Friday, July 30, 2010


Just a few notes before I head off for a little R&R for a few days.

GDP for Q2 came in at 2.4%.  The majority of the growth seen in the report was mainly increased government spending and inventory builds as manufacturers ramp up inventories to get ready for our incredible economic recovery(good luck with that!).

The reality here is that the consumer continues to sit on the sidelines.  If you take a look at the consumer growth index it confirms the continued slowing of the US consumer:

My Take:

As you can see above, the distortion between the BEA's GDP growth and the actual private consumer demand in the economy has never been larger in the past few years.  This does not bode well for the future.

If this trend continues, manufacturers will slash production as the expected recovery never materializes.

The Chicago PMI came in higher than anticipated which shouldn't be a surprise when you look at the inventory builds in the GDP number.  The builds were responsible for about 50% of the GDP growth in the quarter..

Q1 GDP was revised downward to 2.7% from 3.2%(what a shocker).

So let's recap here:

The last three quarters of GDP growth are 5.6% in Q4 2009, 2.7% in Q1 2010, and 2.4% for Q2 2010.  Anyone noticing a trend here?

This is one heck of an impressive recovery!(scarcasm off)

The Bottom Line

The GDP numbers are pretty much a joke at this point.  The bottom line here is private demand is nowhere to be found.  The market was down on this report but has since rallied after better than expected Chicago PMI and consumer sentiment reports.

I don't see this holding by the close.  We probably end the day flat give or take a few points.  Wouldn't be shocked if we ended down pretty sharply.  The bond market read right through the BS filled GDP report.

Yields once again plummeted below 3% on the 10 year this morning.

Folks, if the economic recovery doesn't take hold companies will slash inventories which will most likely put GDP back in the red and into a recession. 

The leading indicators on the consumer show that demand has once again fallen off a cliff as seen by the chart above.

All I can say here is don't believe the hype and raise cash!

Disclosure:  No new positions taken at the time of publication.


getyourselfconnected said...

Juat unreal the revisions, but nobody cares. It's like bizzaro world out there.

Have a great weekend Jeff!

Jeff said...


You too man.

People are starting to care. Did you see the bond yields? The big money is running scared into treasuries. The market dislocations are beyond f'ed up.

This is flat out frightening to watch. Somethings gonna give here. Just a matter of when. Plan on drinking heavily this weekend.

Crazy times

CT-Hilltopper said...

Have a great weekend, sweetie.

We all have to get away.
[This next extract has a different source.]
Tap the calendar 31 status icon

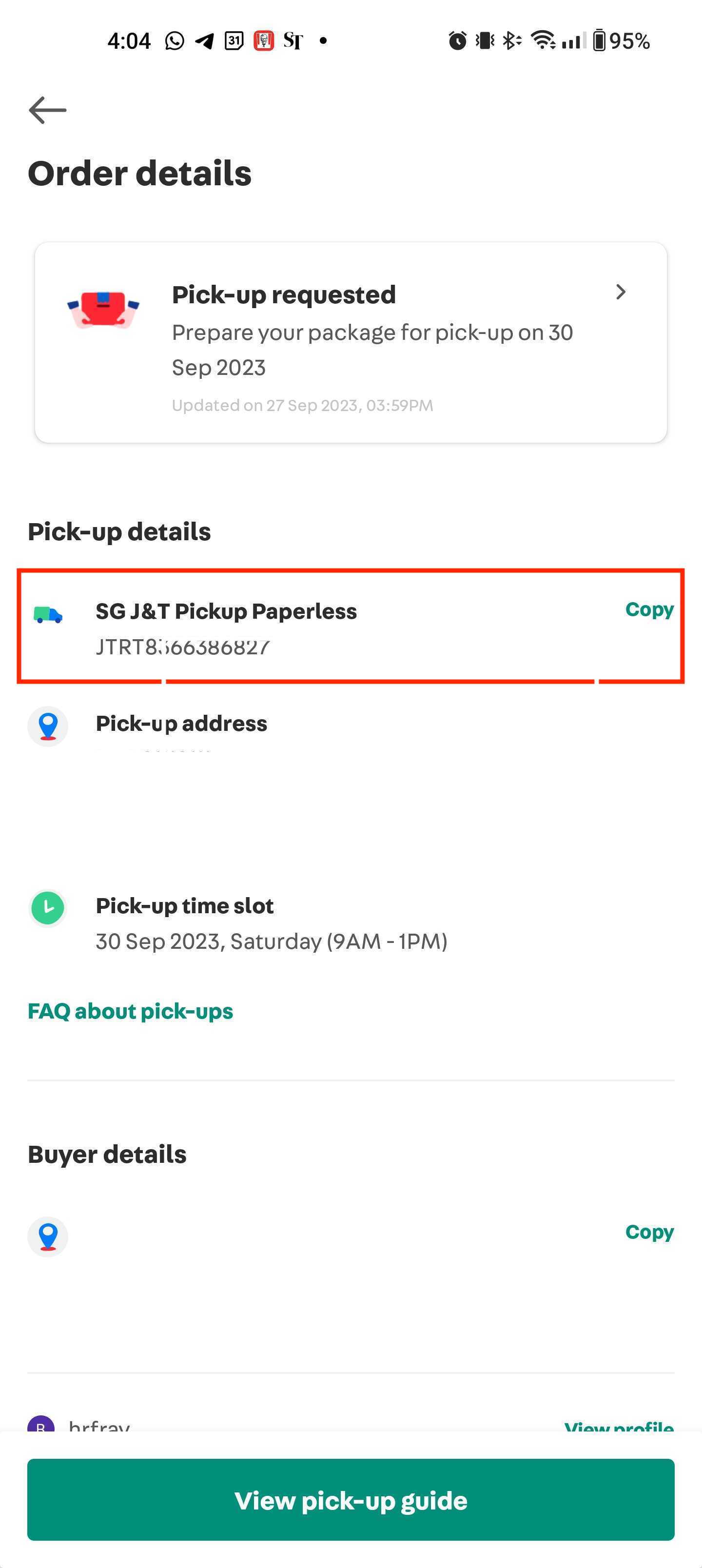pyautogui.click(x=234, y=41)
Some of us longer than others. I'm speaking of myself, of course. Real life keeps beckoning, and I am heeding it's call. The world can go to hell on it's own. It doesn't really need me to obsess over it. It doesn't need for you to do it either.

I would say be good but...just have fun!

Jeff said...


I hear ya. On atlantic city for the weekend. Played my last hand of cards at 7:30am this morning. Needless to say it was a fun night! Haven't thought about the markets once and it feels great to get away.

getyourselfconnected said...

What kind of cards do you play? I oove hold em poker and soon it will be legal to play online again!

I got rib cook pics up as well!

CT-Hilltopper said...

I love poker, but I'm lousy at it.

I rarely play.

Have I sandbagged you enough yet? LOL

We three have so much in common, it's uncanny.

Jeff said...


I am BEAT.

Played lots of Pai Gow. Great game if you just wanna drink and not lose a lot.

Lost yesterday won the other day. Net loss of course overall.

Also played craps, BJ, slots, let it ride, 3 card poker.